Monday, July 23, 2007

"Sea Pictures" is now on show at the Art Lounge Gallery in Merthyr Tydfil. You can find the gallery here.
There are thirteen works on show, eleven are acrylic paintins on board, and two are mixed media drawings.

Saturday, July 21, 2007

Another of the "new" drawings, part of the series on which the profile portrait was featured last Tuesday. They are featured here as well and on another site here.

Tuesday, July 17, 2007


New drawings. I am currently making a series of drawings on separate sheets of A2 cartridge paper.

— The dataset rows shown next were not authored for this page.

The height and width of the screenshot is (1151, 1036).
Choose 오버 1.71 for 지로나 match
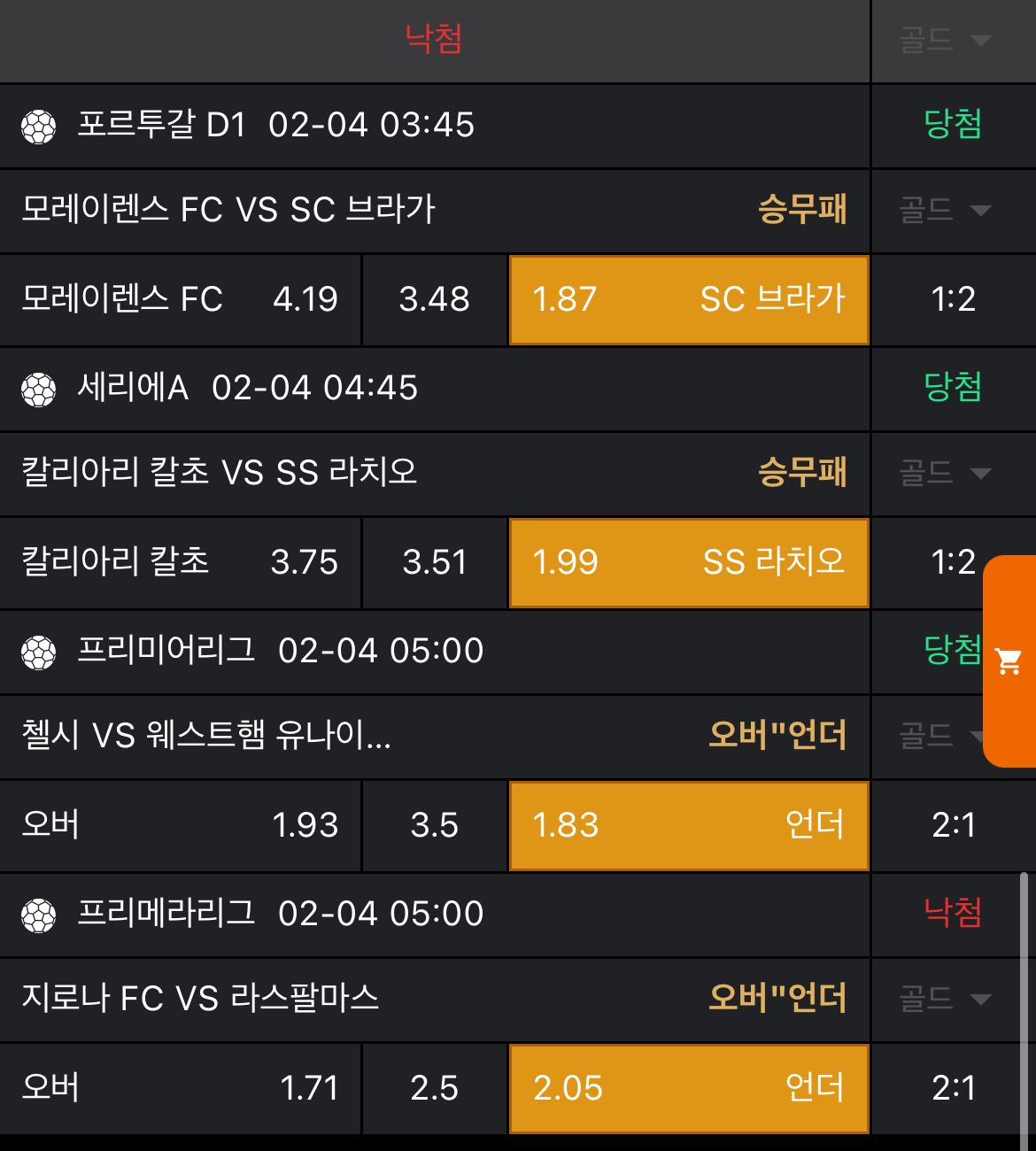click(x=181, y=1089)
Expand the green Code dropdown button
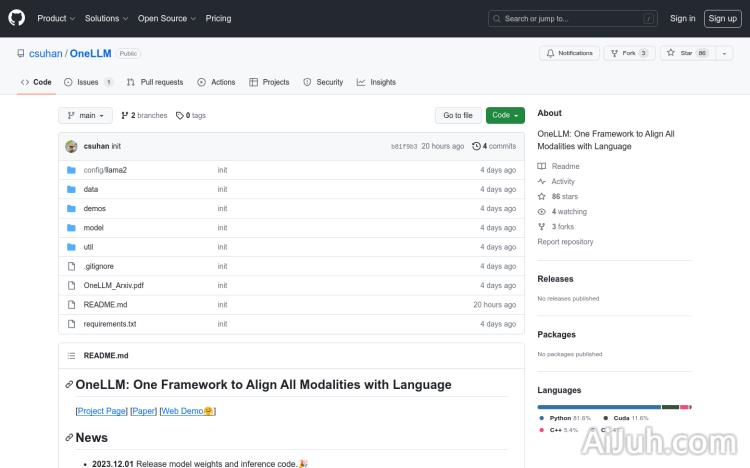Image resolution: width=750 pixels, height=468 pixels. click(505, 115)
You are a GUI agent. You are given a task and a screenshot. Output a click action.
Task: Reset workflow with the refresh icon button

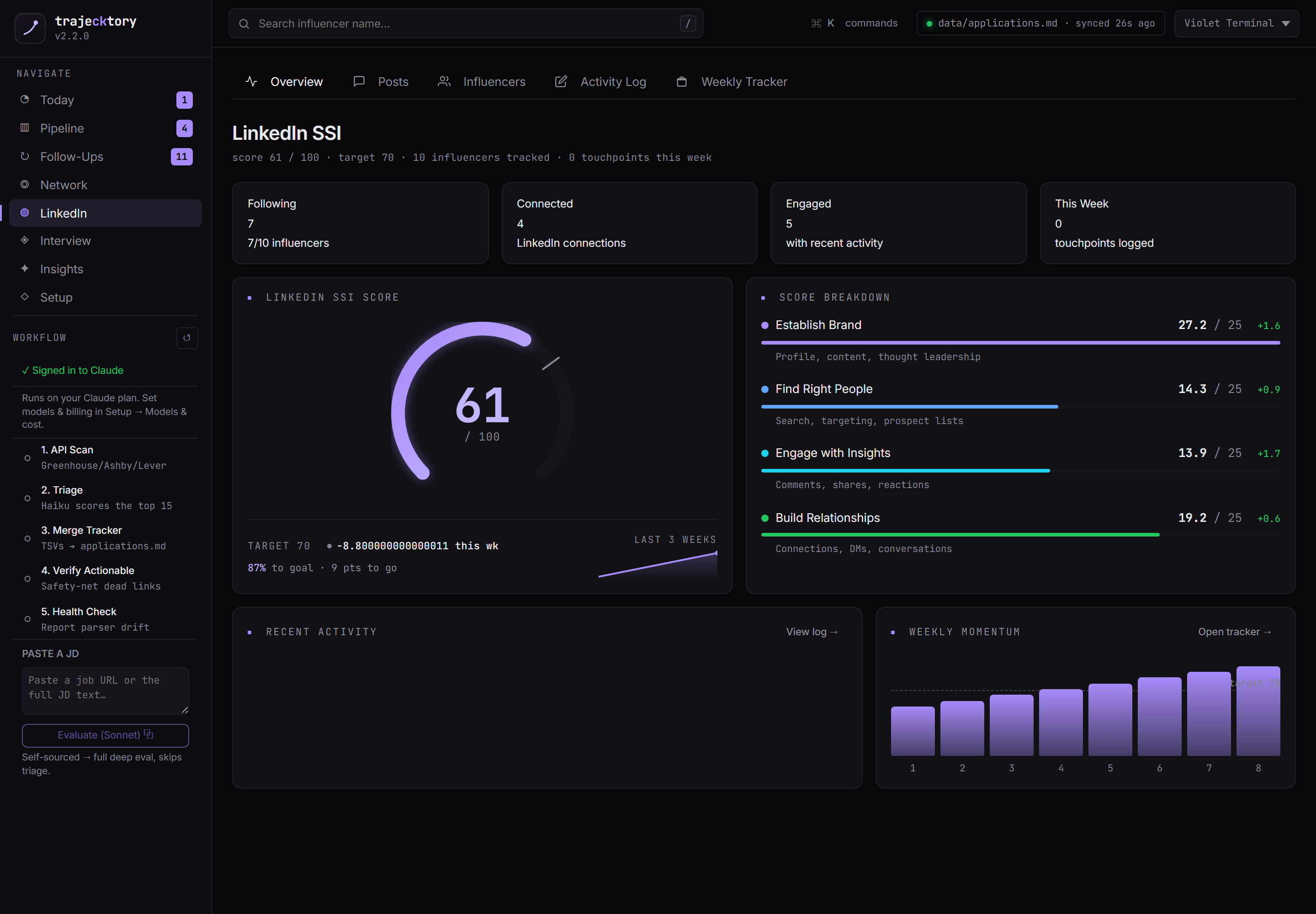187,338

I was impressed recently by some minimalist b&w photographs and decided to make a few drawings where only the centre of the field has any great detail and then periphery is considerably lessened. I find the result rather encouraging.
By coincinence, one of our Studio members showed me some photos taken with a pinhole camera. Visual field is almost 180ยบ but what is striking is the white vignetting which looks not unlike what I have been doing. Pinhole photography, by the way, has an aperture around f400 and an infinite depth of field. The exposure time is almost glacial.
But back to drawing. The information on the paper is enough. I think the eye can read what has been omitted. Or the imagination of the viewer can fill in the gaps, perhaps.

Saturday, July 07, 2007



Edgar Degas was noted for his portrayals of ballet dancers. Its not only his paintings that are worthy of note, but his drawings too. As can be seen from the above example, he gridded off the paper to arrive at correct proportion. What I find interesting here, is that although the size of the squares equals one "head" as is the general rule of thumb, the rest of it appears at first to go out of the window. Normally a free-standing figure is about seven and a half to eight "heads" tall. But here, the figure only takes up six squares. Yet the thing is right. And the reason is, - foreshortening of some of the limbs. The lower part of the forward leg is correct at two "heads" from foot to knee, but the upper leg is angled away from the viewer. This is neatly hidden behind the dancer's dress. I could rabbit on.....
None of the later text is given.